# When to catch termites



## VTHokie (Jun 28, 2005)

When do termites start becoming active again? Is now a good time to go out and look for them?


----------



## CTM75 (Aug 10, 2005)

*So Im not the only one...*

I've been itching to build a couple of pvc tube traps....we have tons of dead wood in the back lot...I am going to build some this week...I'll let you know how it goes...Chad


----------



## frogcrazy (Nov 23, 2004)

Yes now is a great time to look for them.I live in NJ and today i went looking and i found a ton of them.Going to be setting some of those traps next to where i found them.I will let you know how that goes.
Darran


----------



## Roadrunner (Mar 6, 2004)

yep, their out. They usually find the tallest dead standing wood in the spring. The termites pile in and warm up and file back down to the queens chamber to warm it up. After the plants start growing in and it warms they are usually in the downed wood under the shade of plants.


----------



## masterbreed (May 9, 2006)

will thumbs take termites?


----------



## Roadrunner (Mar 6, 2004)

yup


----------



## titan501x (Dec 7, 2006)

how do you make these "traps"?


----------



## VTHokie (Jun 28, 2005)

Well I guess I will try to head out and find some. It is supposed to get kinda cold here for the next few days. Will that make it harder to find them?


----------



## Roadrunner (Mar 6, 2004)

yes


----------



## Android1313 (Dec 15, 2006)

titan501x said:


> how do you make these "traps"?


I think I remember reading that the traps are a PVC pipe with some corregated cardboard rolled up inside it real tight. Then cap off one end, and shove it in the ground. Is this right?


----------



## fishy332003 (Feb 15, 2004)

will someone here catch me some ?i'm will to pay for the shipping.

phil


----------



## VTHokie (Jun 28, 2005)

I think the reason no one sells them is because it is illegal to ship them across state lines. I am not 100% sure on this but I am pretty sure that is right.


----------



## titan501x (Dec 7, 2006)

Android1313 said:


> titan501x said:
> 
> 
> > how do you make these "traps"?
> ...


sounds simple enough, thanks!


----------



## DaFrogMan (Oct 8, 2004)

Android1313 said:


> I think I remember reading that the traps are a PVC pipe with some corregated cardboard rolled up inside it real tight. Then cap off one end, and shove it in the ground. Is this right?

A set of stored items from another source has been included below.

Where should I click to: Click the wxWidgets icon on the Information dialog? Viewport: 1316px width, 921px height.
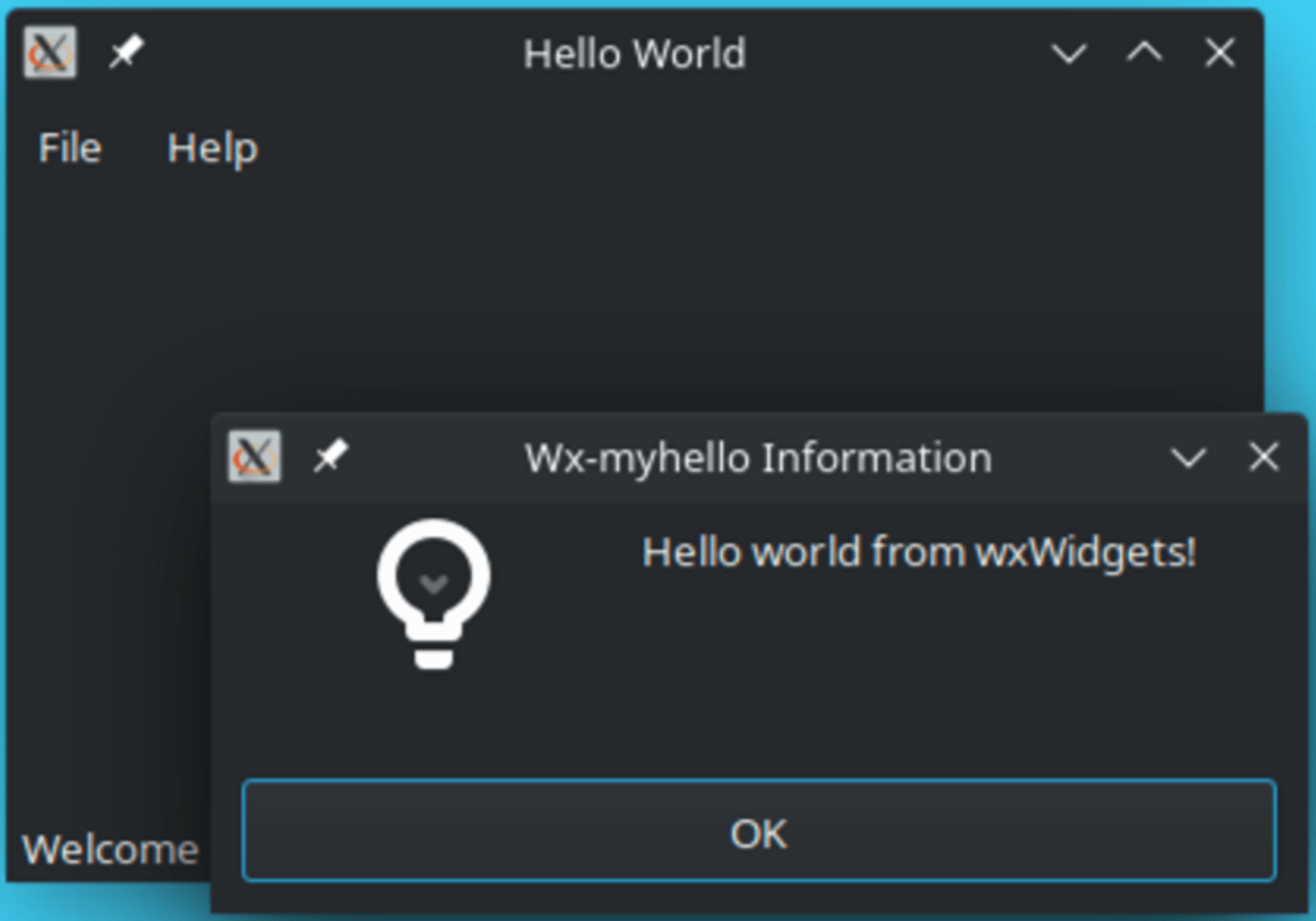(x=253, y=457)
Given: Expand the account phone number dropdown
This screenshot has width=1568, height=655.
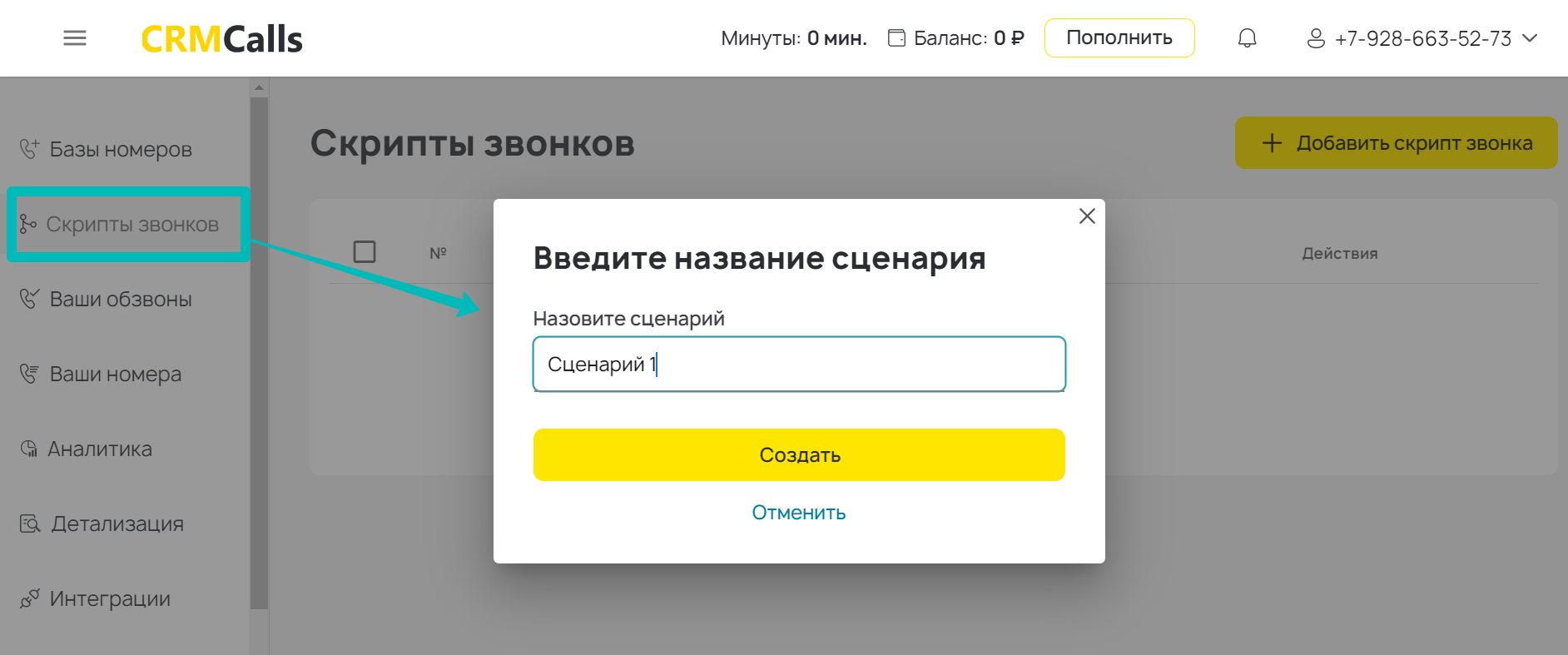Looking at the screenshot, I should click(x=1530, y=38).
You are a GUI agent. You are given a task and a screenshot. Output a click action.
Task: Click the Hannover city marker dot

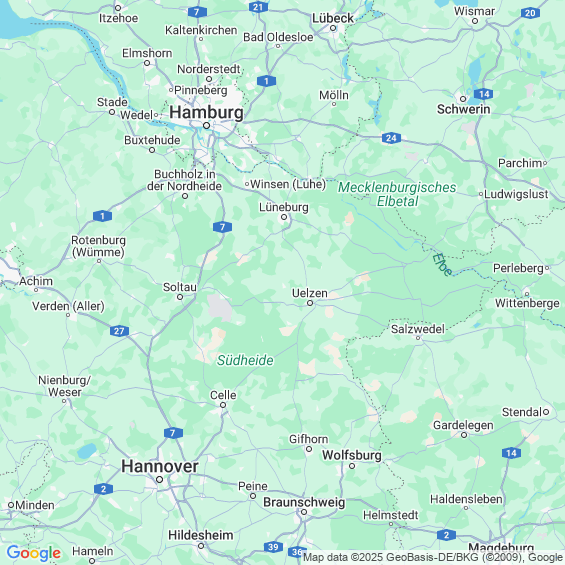pos(159,480)
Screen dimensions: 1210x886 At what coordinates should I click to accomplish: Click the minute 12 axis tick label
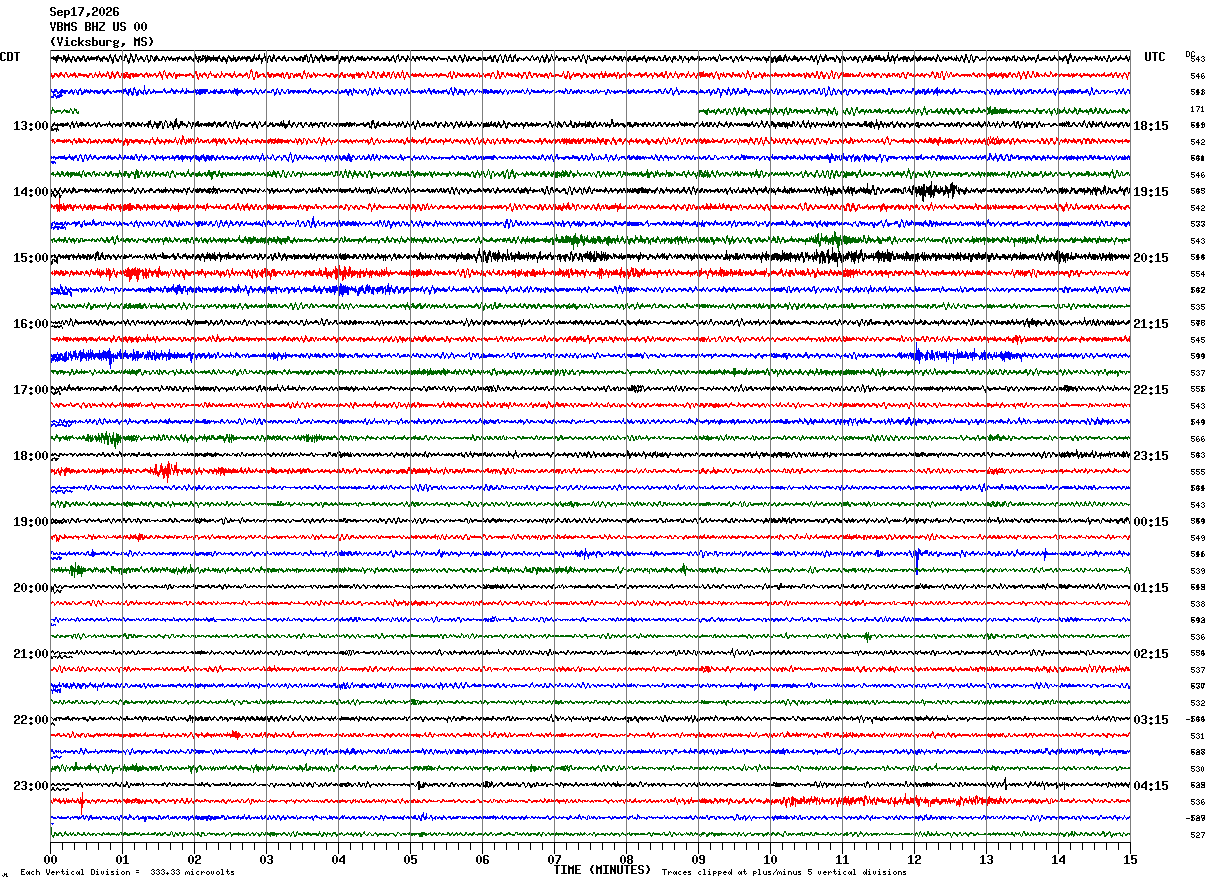[x=914, y=859]
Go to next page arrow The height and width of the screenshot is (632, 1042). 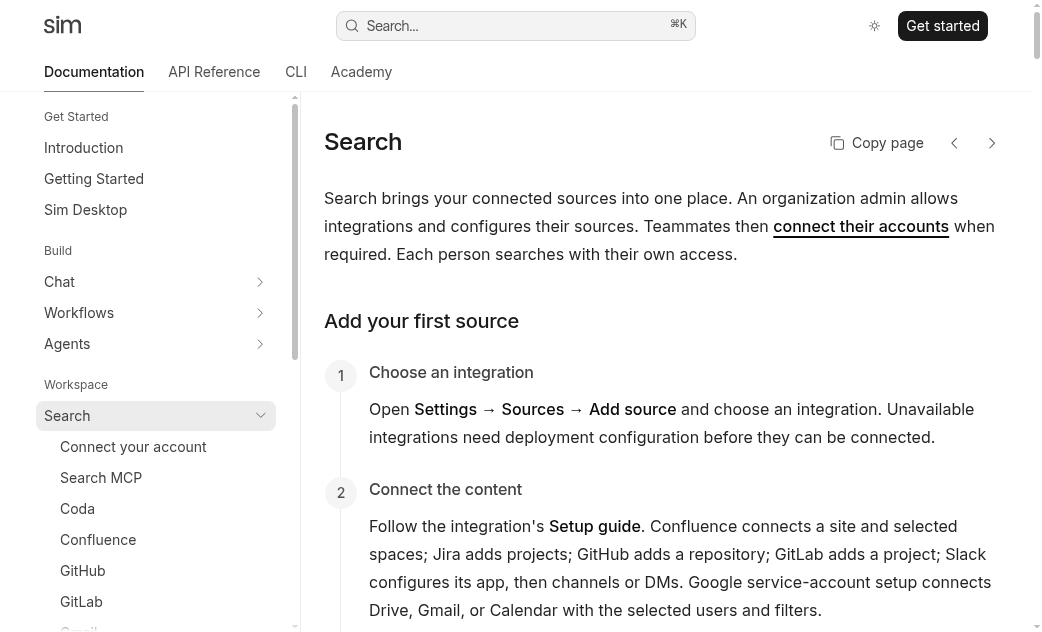click(992, 143)

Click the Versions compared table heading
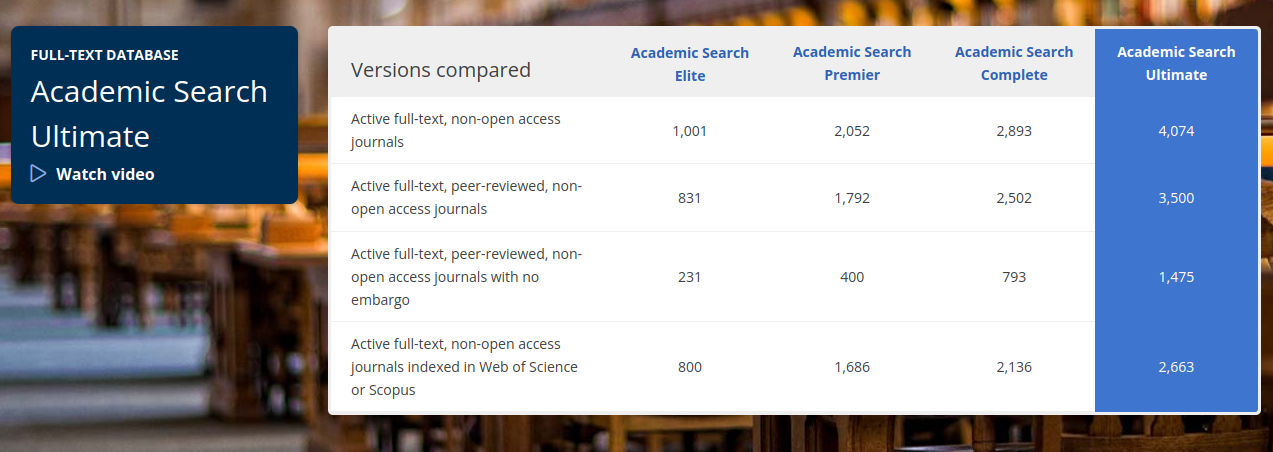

Yea, I think I saw that on tinc.com. I don't think the site is up anymore though.

Are you supposed to dig a hole and put the tube in it, or does it sit above the ground?
How long do you make the tube?


----------



## UmbraSprite (Mar 2, 2007)

I have always been nervous about bringing termites into my house! 

Is this a situation similar to hymenopterans where only the queen can reproduce? What are the dangers around these little beasts and how do you guys mitigate that?

Chris


----------



## Roadrunner (Mar 6, 2004)

They, Eastern subterraneans, have a whole supplementary reproductive class which are larger than the workers and can reproduce, making them the biggest pest known to man(can`t remember where I read that). Supplementary reproductives can produce over half of what the production rate is for the colony .
They can only live in 95% humidity and above making them susceptible to dessication quite quickly. Fliers, which I only had once, can live in lower humidity for a while. They turn black for the above ground flying stage in the spring. For some reason my colony hasn`t produced fliers in years, probably becasue of the steady temps. you can put your colony in a water tray to keep any from getting out and not drowning. This is only an issue if they build tunnels up to the top of the culture.


----------



## UmbraSprite (Mar 2, 2007)

Thanks Aaron!

Now I am inspired. 

What is the easiest thing to feed them. (don't say wood!)

Chris


----------



## josh raysin (Nov 28, 2005)

cardboard and wood.


----------



## Roadrunner (Mar 6, 2004)

cottonwood or sumac seem to be their preference around here.


----------



## CTM75 (Aug 10, 2005)

*traps....*

I've always made the tops of the traps clear...from when I learned to make them....that way you know when the trap is full or 'done' The termites hate the light getting into the tube so they take loads full of mud and block out the clear end. Its like a pop-up timer on a turkey...lol I'll post pics when I harvest..you guys should too...


----------



## DizzyD (Sep 19, 2006)

Alright, let me get this straight, take one piece of PVC piping, the larger the diameter the better, right? Cap off the "top" w/ clear something, gorilla glued plexi or whatever, Fill it up w/ cardboard, wood chips whatever of that sort, and shove the uncapped end into the ground in a woodsy area clear of contaminants and w/ tons of old rotten wood and check on it now and again. When it is "Full" seal it up, bring it home and put it into another container bordered w/ water and feed them more of the same, then feed the little guys to my frogs? To dust or not to dust them? Oh, and keep em nice and humid. Still learning on the diversifying of my little guys' diets...


----------